Prince Michael married Baroness Marie Christine von Reibnitx in June 1978.

She is a Catholic and therefore Prince Michael lost his place in the line of succession as an automatic consequence of the 1701 Act of Settlement.

According to this statute, a member of the Royal Family could not remain in the line of succession if he married or became a Catholic.

However, the act was subjected to repeal in 2013 when the Succession to the Crown Act 2013 came into force.

The Prince and Princess of Michael have two children together, both of which were brought up as members of the Church of England which means they did not forfeit their place in the line of succession.

The couple’s eldest child is Lord Frederick Windsor, 41, who is a British financial analyst.

The youngest child of Prince Michael is Lady Gabriella Kingston, who is an English freelance writer.

Neither child was permitted to use the prince or princess title at the time of their birth due to the ancient procedure relating to these titles.

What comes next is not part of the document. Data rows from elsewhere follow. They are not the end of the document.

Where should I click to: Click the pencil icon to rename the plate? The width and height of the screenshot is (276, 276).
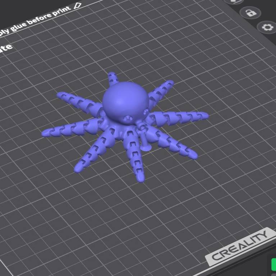point(77,6)
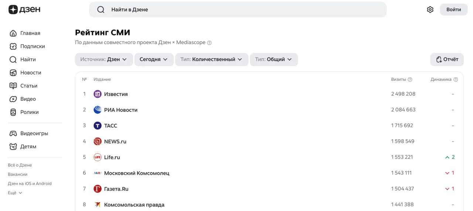Click the Отчёт report button
Image resolution: width=473 pixels, height=211 pixels.
pyautogui.click(x=447, y=60)
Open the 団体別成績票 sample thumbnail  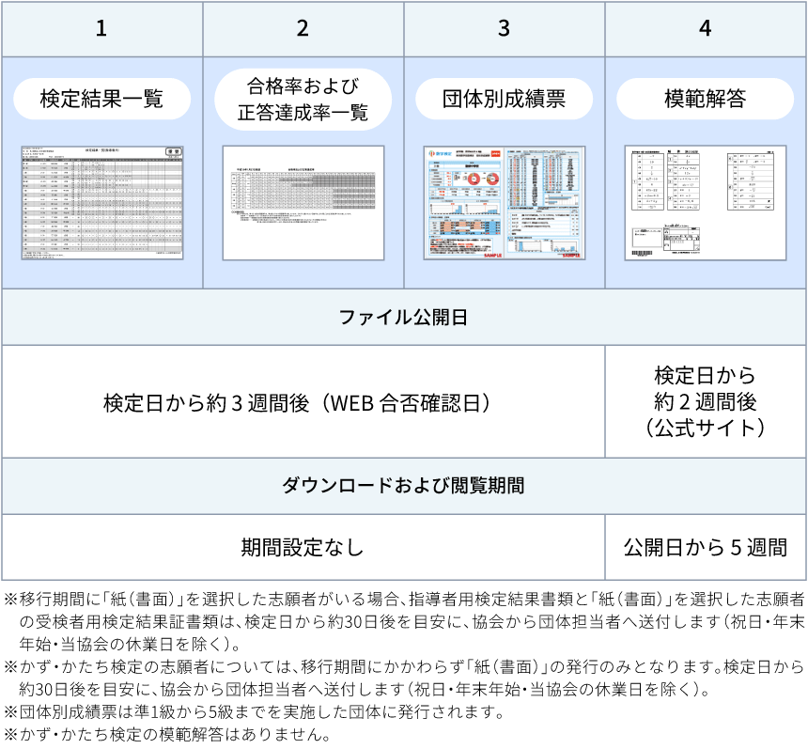coord(505,202)
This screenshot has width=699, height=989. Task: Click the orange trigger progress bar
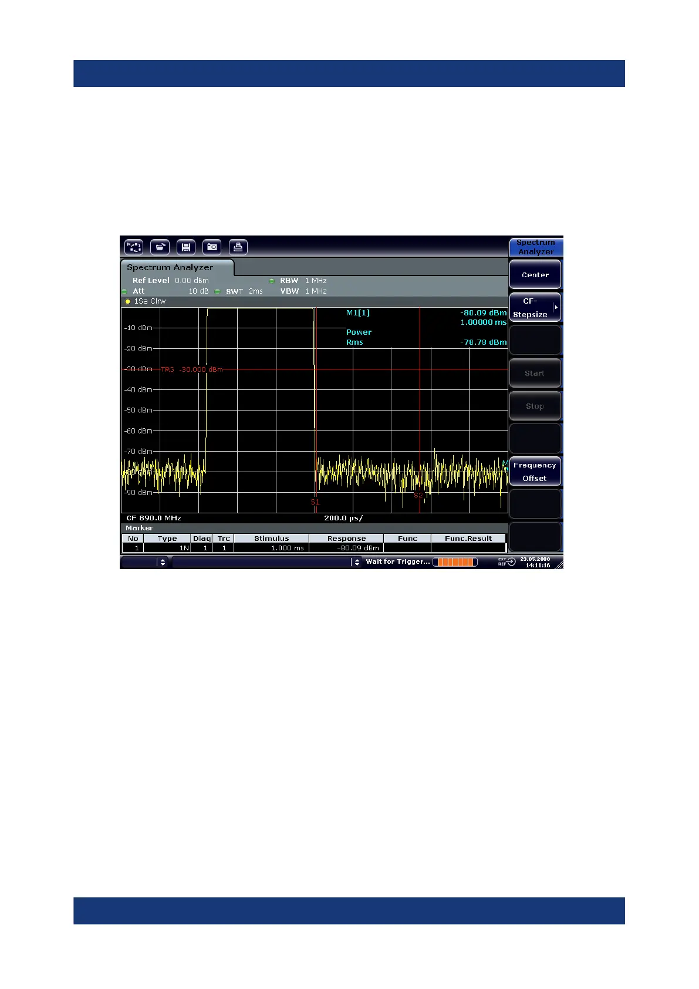coord(455,563)
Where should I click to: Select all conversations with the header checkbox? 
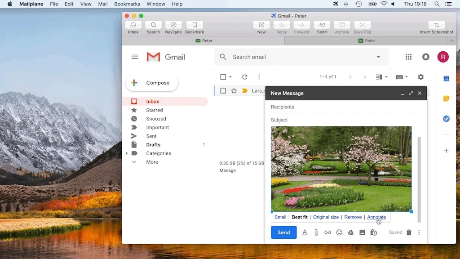pos(222,76)

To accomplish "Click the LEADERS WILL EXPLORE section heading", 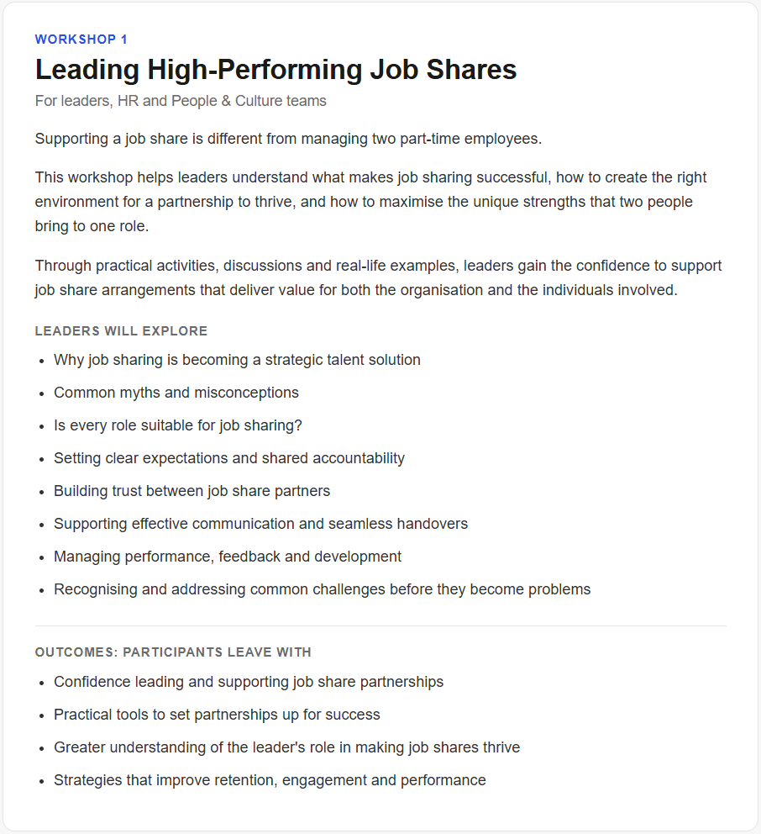I will tap(121, 331).
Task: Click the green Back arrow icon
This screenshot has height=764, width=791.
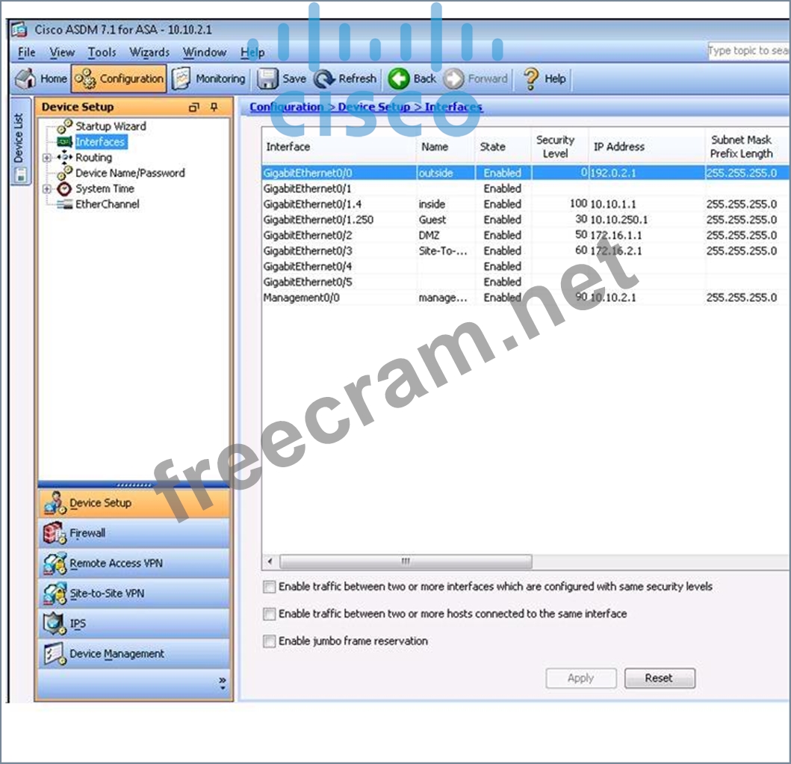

When King George V created the House of Windsor in 1917 he ruled that only the sons of a brother of the king would be princes with the title of Royal Highness.

Their children would have the style and title of the sons of non-royal English dukes.

The eldest son of the Duke of Kent is the Earl of St. Andrews and he will inherit the title of Duke of Kent, but the dukedom will cease to be a royal dukedom as he does not hold an HRH title.

The children of a second son, as in the case of Prince Michael, have the style and title of the younger children of a non-royal English duke.

These title styles were undertaken to avoid the situation in many European aristocratic houses where everyone is born with their father’s title and there are often many.